## USING THE INFORMATION:
(A) Please reproduce, word for word, the part of the article on the medical marijuana ruling that opens with the words containing "Victory for medical" and closes with "Traverse County case.".
(B) Name every person identified by full name in the article on the medical marijuana ruling.

## PASSAGE TO READ:
Traverse City Record-Eagle

May 23, 2013

Victory for medical marijuana patients

BY MATT TROUTMAN mtroutman@record-eagle.com
Traverse City Record-Eagle

---- — TRAVERSE CITY — Medical marijuana patients and advocates scored a victory after the state’s top court issued a decision on a long-running Grand Traverse County case.

The Michigan Supreme Court this week effectively struck down a “zero tolerance” approach toward medical marijuana patients who drive with the drug in their system.

“Now it’s up to the prosecutor to show the medical marijuana user is actually affected before they can move forward with prosecution,” said Jim Hunt, a local attorney who represents defendant Rodney Lee Koon.

Koon, 51, has a medical medical marijuana registry card to address pain from two back surgeries. He was pulled over in 2010 by a Grand Traverse County sheriff’s deputy for speeding and told the deputy he smoked marijuana about five hours earlier.

“The thing about it was I wasn’t intoxicated when the officer pulled me over,” Koon said. “But by that time he had me cuffs. I told him then I’ll take it to the Supreme Court.”

Koon was arrested and charged with operating while intoxicated after a blood test showed marijuana in his system.

It’s illegal under Michigan law for a driver to have any amount of marijuana in their system, but at the time 13th Circuit Court Judge Philip Rodgers ruled the Michigan Medical Marihuana Act provided Koon with protection from prosecution.

## MATERIAL SHOWN:
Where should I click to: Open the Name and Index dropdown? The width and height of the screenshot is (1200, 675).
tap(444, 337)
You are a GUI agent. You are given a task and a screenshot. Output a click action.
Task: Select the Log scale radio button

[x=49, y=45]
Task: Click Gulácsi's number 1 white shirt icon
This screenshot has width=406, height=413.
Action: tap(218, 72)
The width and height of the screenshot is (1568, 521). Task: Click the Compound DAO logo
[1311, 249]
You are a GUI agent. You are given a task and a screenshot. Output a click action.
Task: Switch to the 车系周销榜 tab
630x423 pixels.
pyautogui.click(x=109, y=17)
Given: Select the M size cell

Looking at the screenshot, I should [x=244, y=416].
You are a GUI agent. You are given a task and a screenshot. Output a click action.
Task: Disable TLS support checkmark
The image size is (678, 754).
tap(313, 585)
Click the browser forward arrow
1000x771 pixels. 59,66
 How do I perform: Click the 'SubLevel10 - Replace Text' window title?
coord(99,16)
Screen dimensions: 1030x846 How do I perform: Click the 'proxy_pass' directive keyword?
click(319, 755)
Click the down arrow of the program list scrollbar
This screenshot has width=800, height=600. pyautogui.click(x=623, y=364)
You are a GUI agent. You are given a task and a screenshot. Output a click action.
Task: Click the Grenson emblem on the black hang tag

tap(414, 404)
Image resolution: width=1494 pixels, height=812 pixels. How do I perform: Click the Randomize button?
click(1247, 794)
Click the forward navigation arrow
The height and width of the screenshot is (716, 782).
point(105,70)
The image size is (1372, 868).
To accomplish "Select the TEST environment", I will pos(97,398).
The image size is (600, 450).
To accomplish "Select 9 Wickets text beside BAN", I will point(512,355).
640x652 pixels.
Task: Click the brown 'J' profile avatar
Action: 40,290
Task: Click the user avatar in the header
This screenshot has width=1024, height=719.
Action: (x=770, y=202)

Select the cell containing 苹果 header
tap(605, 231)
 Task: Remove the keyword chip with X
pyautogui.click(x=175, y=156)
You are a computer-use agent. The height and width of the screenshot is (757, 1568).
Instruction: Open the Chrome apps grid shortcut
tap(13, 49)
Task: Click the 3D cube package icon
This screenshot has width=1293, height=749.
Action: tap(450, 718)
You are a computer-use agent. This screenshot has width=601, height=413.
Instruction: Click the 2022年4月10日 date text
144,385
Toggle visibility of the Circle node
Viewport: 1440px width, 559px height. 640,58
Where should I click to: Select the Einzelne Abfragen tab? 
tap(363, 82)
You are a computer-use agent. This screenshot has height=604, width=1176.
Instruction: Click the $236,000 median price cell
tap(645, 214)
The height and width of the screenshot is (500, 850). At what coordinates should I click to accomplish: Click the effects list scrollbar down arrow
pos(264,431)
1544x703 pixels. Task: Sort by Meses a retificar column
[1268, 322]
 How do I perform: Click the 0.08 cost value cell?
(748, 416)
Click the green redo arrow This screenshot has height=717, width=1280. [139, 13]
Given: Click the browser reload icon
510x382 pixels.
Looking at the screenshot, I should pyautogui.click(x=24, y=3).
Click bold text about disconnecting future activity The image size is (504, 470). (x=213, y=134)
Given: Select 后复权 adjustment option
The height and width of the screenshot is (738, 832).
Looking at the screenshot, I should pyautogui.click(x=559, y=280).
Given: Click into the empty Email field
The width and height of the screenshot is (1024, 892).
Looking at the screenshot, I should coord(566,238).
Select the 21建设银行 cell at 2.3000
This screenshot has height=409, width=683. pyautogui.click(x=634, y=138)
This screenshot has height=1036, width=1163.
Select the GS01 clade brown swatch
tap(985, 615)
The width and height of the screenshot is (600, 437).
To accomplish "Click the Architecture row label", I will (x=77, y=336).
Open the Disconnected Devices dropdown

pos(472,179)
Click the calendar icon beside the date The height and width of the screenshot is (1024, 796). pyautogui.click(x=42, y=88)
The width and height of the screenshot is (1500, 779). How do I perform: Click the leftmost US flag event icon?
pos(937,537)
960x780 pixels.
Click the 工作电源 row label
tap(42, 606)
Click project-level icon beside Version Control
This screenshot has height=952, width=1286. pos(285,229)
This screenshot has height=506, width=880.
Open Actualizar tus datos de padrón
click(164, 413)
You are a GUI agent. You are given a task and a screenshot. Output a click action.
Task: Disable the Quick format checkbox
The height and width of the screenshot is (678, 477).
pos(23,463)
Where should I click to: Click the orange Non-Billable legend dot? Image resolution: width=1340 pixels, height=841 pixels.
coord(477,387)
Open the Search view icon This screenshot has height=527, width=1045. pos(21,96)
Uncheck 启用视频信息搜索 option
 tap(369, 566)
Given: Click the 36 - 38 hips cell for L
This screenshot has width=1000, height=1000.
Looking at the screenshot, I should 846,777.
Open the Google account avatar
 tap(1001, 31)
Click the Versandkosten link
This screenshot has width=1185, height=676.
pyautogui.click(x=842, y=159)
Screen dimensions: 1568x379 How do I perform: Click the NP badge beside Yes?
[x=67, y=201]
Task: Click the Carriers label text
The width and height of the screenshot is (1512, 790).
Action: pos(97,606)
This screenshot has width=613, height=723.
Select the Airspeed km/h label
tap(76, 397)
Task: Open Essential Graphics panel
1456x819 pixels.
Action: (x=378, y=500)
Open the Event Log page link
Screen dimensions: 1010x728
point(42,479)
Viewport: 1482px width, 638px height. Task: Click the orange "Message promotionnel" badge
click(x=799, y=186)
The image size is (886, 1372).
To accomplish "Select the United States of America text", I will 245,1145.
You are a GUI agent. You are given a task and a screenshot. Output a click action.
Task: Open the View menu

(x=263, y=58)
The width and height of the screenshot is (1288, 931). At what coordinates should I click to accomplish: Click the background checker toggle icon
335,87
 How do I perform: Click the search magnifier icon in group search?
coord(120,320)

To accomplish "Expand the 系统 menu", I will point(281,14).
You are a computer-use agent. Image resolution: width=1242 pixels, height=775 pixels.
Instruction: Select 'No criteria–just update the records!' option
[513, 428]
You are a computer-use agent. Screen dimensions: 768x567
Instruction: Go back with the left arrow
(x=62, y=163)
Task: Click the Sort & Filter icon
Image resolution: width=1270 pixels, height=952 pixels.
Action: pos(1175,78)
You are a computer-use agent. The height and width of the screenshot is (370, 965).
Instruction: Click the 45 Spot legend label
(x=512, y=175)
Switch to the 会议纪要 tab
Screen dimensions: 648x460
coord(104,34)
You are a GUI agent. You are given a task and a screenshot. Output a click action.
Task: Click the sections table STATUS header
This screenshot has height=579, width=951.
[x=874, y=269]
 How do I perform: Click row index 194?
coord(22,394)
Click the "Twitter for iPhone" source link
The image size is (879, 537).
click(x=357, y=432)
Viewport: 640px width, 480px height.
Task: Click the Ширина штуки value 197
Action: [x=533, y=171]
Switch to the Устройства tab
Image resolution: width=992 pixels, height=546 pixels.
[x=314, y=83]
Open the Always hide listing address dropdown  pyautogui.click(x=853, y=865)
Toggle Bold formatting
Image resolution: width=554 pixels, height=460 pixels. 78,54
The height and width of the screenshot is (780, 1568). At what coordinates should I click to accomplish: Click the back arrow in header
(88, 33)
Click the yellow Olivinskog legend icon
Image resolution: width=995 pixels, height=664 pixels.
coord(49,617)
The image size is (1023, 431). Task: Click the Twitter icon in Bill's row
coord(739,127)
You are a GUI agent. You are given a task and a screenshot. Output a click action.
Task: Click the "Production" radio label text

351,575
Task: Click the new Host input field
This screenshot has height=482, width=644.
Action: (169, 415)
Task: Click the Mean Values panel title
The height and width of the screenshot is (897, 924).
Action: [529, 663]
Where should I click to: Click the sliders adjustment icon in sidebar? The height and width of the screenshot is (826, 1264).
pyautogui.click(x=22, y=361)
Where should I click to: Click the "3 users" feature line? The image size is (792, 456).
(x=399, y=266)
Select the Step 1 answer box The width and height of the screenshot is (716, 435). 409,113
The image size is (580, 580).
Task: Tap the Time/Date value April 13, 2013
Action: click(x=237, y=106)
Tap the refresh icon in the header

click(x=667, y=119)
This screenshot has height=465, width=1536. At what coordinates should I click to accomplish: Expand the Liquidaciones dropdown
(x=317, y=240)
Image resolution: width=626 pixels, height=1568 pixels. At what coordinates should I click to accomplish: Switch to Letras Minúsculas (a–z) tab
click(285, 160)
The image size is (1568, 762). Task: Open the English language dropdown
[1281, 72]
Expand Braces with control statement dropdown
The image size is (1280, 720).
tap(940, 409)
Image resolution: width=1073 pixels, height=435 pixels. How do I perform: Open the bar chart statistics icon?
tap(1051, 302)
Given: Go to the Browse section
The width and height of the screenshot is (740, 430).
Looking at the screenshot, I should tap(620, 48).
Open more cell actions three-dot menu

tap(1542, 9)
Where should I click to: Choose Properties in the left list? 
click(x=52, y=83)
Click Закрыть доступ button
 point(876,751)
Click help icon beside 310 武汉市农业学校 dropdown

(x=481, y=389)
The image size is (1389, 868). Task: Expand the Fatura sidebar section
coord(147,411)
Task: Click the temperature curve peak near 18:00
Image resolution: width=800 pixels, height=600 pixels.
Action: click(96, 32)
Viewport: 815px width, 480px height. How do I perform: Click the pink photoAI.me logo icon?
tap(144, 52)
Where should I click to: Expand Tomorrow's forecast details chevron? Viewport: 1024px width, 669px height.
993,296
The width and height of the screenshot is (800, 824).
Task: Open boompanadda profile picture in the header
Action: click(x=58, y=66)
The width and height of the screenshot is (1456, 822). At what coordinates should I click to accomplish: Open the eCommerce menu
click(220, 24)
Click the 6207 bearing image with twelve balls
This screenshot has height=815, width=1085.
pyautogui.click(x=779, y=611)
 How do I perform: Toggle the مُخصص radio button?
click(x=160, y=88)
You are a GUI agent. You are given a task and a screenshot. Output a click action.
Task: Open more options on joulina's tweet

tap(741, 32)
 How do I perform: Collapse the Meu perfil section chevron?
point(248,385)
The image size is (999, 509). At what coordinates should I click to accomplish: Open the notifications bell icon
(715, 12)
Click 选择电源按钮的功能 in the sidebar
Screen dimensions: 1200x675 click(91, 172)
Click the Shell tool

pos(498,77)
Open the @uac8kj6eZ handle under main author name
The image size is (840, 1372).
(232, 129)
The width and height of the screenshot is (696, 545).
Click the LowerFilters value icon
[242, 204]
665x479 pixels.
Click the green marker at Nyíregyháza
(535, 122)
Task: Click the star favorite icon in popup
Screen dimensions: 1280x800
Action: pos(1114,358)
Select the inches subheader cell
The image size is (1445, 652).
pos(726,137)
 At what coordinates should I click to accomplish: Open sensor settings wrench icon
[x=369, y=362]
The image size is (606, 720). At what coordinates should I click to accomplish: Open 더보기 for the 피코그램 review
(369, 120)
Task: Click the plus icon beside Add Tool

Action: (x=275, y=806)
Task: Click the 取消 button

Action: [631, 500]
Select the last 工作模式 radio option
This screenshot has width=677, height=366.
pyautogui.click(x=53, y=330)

## EXERCISE RESULTS:
(A)
Victory for medical marijuana patients

BY MATT TROUTMAN mtroutman@record-eagle.com
Traverse City Record-Eagle

---- — TRAVERSE CITY — Medical marijuana patients and advocates scored a victory after the state’s top court issued a decision on a long-running Grand Traverse County case.

(B)
Matt Troutman
Jim Hunt
Rodney Lee Koon
Philip Rodgers